■ Tasks for this exercise:
1. Decide whether each statement below agrees with the passage about Cain and evil. Answer yes or no for each and quote the deciding words from the passage.
(a) Cain listened to God before he killed Abel.
(b) The Application/Activity part is set for 15 minutes.
(c) The passage defines evil as choosing what is bad for another's heart, mind, and body.
2. Filter the records down to the lines that contain the word "Select", and copy each of those lines.
━━━━━ Passage
God tried to help Cain when he told him how to please him, but God also warned him to control his feelings, not allowing evil to control him. Instead of listening to God, Cain murdered Abel, allowing evil to work through him. One of the reasons that evil is done to us and through us is due to the dark inner thoughts, feelings and fears that all humans face. Those emotions can control us if we allow evil to grow.

We all experience negative feelings, but we might not yet understand how they can overtake us, leading us to hurt others. When evil is done to us, the pain we receive might lead us to inflict evil on others, often people who don’t deserve it. Though we may not murder another person, every human since the beginning of time has both received and committed evil in some form.

 

  • Can you think of an example when another person had a strong emotion and turned this negative emotion on you? Or perhaps a time when you did this to somebody else? Leave a minute for this silent reflection. Ask if anybody would like to share an example.

Caregiver Connection

5 minutes

As caregivers, it is important to remember that we all have dark feelings that may allow evil to control us. We sometimes pass this evil onto our children. We take the pain from our own experiences and our own trauma, and it continues to future generations. If we want to break this family cycle, we must learn to recognize when evil is at work in us and around us.

Sometimes it is not one person who acts out of evil, but entire communities and cultures, though they may not fully grasp the wrongs they do. For example, some Western countries legally enslaved African people, paying them nothing for hard labor; yet, slave owners did not believe evil was working through them when they enslaved them. All communities make decisions like these and it can be difficult to talk about evil. However, if we want to learn to love others, especially our children, we will grow to recognize when evil is at work.


Application/Activity

15 minutes

Remember that our definition of evil is to choose what is bad for another’s heart, mind, and body. We will now do a group activity to explore how different situations that involve children show choosing what is good for a child’s heart, mind, and body or choosing what is bad for a child’s heart, mind, and body. Some will be obvious and others more challenging.
━━━━━━━━━━
━━━━━ Dataset rows
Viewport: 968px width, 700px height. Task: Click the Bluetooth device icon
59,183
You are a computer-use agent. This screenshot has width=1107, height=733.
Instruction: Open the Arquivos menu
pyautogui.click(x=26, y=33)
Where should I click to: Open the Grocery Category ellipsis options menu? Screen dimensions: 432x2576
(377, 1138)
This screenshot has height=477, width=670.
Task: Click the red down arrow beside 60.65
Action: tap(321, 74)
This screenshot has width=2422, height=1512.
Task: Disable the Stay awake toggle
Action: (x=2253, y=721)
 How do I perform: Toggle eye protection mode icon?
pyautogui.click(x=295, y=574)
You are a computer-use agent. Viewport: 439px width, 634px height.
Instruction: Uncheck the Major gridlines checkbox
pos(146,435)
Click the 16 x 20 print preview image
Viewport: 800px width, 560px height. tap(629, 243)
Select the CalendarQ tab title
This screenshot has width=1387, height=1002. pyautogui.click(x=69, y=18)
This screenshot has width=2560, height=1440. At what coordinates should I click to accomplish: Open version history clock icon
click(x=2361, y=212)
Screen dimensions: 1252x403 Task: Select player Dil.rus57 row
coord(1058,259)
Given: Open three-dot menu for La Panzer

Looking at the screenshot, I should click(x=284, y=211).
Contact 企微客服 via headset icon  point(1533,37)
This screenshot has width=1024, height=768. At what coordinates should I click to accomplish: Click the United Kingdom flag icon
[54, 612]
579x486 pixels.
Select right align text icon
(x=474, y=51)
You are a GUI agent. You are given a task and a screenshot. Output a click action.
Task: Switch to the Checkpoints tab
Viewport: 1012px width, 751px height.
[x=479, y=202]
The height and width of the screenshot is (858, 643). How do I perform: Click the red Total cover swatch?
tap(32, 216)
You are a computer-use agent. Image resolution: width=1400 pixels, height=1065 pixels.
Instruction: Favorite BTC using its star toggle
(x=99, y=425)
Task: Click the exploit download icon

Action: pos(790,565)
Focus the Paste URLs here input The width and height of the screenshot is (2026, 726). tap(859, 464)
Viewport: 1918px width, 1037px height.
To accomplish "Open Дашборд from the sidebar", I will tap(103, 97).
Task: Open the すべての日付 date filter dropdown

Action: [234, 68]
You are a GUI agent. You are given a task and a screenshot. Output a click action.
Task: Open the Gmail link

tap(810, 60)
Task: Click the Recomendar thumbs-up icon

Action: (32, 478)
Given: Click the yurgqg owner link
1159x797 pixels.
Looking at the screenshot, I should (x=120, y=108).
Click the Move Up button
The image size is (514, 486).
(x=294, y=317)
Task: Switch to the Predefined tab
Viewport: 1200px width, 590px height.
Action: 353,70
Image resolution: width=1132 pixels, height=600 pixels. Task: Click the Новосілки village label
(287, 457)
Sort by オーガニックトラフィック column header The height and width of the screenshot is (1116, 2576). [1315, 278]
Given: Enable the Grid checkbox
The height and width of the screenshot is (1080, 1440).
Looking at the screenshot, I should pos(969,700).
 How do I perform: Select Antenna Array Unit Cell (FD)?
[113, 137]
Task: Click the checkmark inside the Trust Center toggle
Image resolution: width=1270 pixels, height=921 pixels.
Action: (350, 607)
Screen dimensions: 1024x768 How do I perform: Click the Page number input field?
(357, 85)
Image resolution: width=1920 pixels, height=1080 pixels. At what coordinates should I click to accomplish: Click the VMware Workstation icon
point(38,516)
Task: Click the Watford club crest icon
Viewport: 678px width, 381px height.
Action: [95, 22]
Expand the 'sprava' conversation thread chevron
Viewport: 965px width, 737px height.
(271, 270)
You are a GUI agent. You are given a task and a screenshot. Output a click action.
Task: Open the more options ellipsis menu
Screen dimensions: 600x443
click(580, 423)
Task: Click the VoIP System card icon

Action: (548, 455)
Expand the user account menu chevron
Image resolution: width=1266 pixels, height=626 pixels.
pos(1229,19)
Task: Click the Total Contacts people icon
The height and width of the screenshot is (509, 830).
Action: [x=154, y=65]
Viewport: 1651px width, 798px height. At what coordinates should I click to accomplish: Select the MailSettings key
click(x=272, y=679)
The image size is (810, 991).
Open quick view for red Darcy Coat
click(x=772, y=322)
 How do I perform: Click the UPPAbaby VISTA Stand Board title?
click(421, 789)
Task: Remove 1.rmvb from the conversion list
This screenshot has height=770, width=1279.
━━━━━━━━━━
■ Results in order:
1.
(a) No: "Instead of listening to God, Cain murdered Abel"
(b) Yes: "15 minutes"
(c) Yes: "our definition of evil is to choose what is bad for another’s heart, mind, and body"

2.
Select the CalendarQ tab title
Screen dimensions: 1252x403 Task: Select player Dil.rus57 row
Select right align text icon
 How do I perform: Select Antenna Array Unit Cell (FD)?
Viewport: 1651px width, 798px height. At what coordinates should I click to accomplish: Select the MailSettings key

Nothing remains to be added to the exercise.